What is a supercapacitor? What is it doing inside the S Pen?


Not long ago, I wrote an article explaining supercapacitors along with their pros and cons, so there's no need to go into much detail here. All you need to know is that they store energy, much like batteries, only differently. And in theory, a supercap seems like a much better fit for the S Pen than a traditional battery for a number of reasons. Although... it may have one huge disadvantage as well. Let us go through them.

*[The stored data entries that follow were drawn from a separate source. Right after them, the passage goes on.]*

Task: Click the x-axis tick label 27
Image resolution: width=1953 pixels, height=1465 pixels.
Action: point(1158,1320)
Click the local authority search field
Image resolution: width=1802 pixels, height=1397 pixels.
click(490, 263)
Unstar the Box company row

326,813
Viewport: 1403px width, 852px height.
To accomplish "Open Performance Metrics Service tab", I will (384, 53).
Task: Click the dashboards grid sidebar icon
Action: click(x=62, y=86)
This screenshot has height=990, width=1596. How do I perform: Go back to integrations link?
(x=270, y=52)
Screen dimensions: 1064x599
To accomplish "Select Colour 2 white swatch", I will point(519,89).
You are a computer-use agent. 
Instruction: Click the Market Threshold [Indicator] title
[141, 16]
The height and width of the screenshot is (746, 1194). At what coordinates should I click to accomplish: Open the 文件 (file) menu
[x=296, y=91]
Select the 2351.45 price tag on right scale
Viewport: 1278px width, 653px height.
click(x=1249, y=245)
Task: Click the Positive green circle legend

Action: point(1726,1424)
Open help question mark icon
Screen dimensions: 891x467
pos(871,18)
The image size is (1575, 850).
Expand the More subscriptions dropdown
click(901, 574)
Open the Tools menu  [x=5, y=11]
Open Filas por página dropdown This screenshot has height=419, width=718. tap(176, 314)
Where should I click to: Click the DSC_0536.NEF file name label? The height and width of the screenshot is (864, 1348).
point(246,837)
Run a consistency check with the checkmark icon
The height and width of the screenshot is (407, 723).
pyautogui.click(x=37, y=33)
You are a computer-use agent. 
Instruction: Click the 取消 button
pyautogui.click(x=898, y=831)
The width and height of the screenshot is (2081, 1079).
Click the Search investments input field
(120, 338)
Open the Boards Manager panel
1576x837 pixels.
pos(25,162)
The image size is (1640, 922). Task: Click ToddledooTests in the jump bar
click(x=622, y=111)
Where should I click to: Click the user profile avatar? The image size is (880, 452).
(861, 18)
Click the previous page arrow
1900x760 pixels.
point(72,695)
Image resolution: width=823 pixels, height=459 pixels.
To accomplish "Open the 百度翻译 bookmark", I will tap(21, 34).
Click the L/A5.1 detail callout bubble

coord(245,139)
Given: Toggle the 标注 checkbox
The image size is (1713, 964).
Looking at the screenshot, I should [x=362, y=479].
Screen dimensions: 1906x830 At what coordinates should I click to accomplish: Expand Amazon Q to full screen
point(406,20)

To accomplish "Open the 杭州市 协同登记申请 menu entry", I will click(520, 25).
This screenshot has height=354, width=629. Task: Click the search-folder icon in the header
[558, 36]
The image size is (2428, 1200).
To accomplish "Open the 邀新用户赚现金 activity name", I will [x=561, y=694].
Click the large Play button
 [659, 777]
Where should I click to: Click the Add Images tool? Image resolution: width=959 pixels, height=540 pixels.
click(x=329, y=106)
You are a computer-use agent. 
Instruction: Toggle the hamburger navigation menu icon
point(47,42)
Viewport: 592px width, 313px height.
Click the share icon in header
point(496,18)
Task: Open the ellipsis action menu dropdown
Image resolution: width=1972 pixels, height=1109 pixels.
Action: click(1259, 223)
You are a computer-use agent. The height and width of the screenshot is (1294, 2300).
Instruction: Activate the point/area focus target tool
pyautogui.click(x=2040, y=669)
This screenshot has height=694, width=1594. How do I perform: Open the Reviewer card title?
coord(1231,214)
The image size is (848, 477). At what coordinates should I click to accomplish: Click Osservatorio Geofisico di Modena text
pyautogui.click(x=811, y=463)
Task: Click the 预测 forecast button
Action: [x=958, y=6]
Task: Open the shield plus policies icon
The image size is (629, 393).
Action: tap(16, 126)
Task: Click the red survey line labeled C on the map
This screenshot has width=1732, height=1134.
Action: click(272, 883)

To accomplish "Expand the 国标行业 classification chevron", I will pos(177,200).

  • Supercapacitors do not degrade as quickly as batteries do. Lithium batteries – the kind used in practically all phones, tablets, and laptops nowadays – gradually lose capacity as they age due to the chemical processes going on inside of them. Every charge-discharge cycle shortens its lifespan. It is not uncommon to observe a noticeable drop in a smartphone's battery life after a couple of years of use. A supercapacitor, on the other hand, can last a decade if it is used properly, which is great as I'm sure an S Pen battery replacement service wouldn't have been cheap or easy to perform.
  • A supercapacitor won't mind staying fully charged all day. Another way of killing a lithium battery faster is to leave it empty or to keep it at full charge for a long time. If treated like this, they tend to swell and cause all sorts of trouble. In contrast, having a supercapacitor fully charged for months will have very little (if any) impact on its longevity – perfect when a Note 9 S Pen would be fully charged 99% of the time.
  • Supercapacitors charge rapidly. Lithium batteries are tricky to charge. They require specialized circuitry and go through several charging stages before they reach a fully charged state. Supercapacitors can be charged literally tens and hundreds of times faster, which is probably why the Note 9's S Pen charges fully in 40 seconds.

But supercaps have a major disadvantage


There's this one caveat that has to be mentioned. While supercapacitors are pretty neat, they hold much less energy than typical batteries – over a thousand times less per unit of volume. As a result, the Note 9's S Pen last just 30 minutes per charge, even with the minuscule power requirements of Bluetooth LE technology. To be clear, you'll still be able to take notes even when the S Pen is out of juice, but you won't be able to use any features that rely on Bluetooth connectivity to work. 

On the bright side of things, knowing that the supercapacitor in the S Pen is a tiny one, I'm sure that its impact on the Galaxy Note 9's battery life would be negligible, if not impossible to measure or detect. Keep in mind that the S Pen draws power from the Note 9 while it is resting in its silo.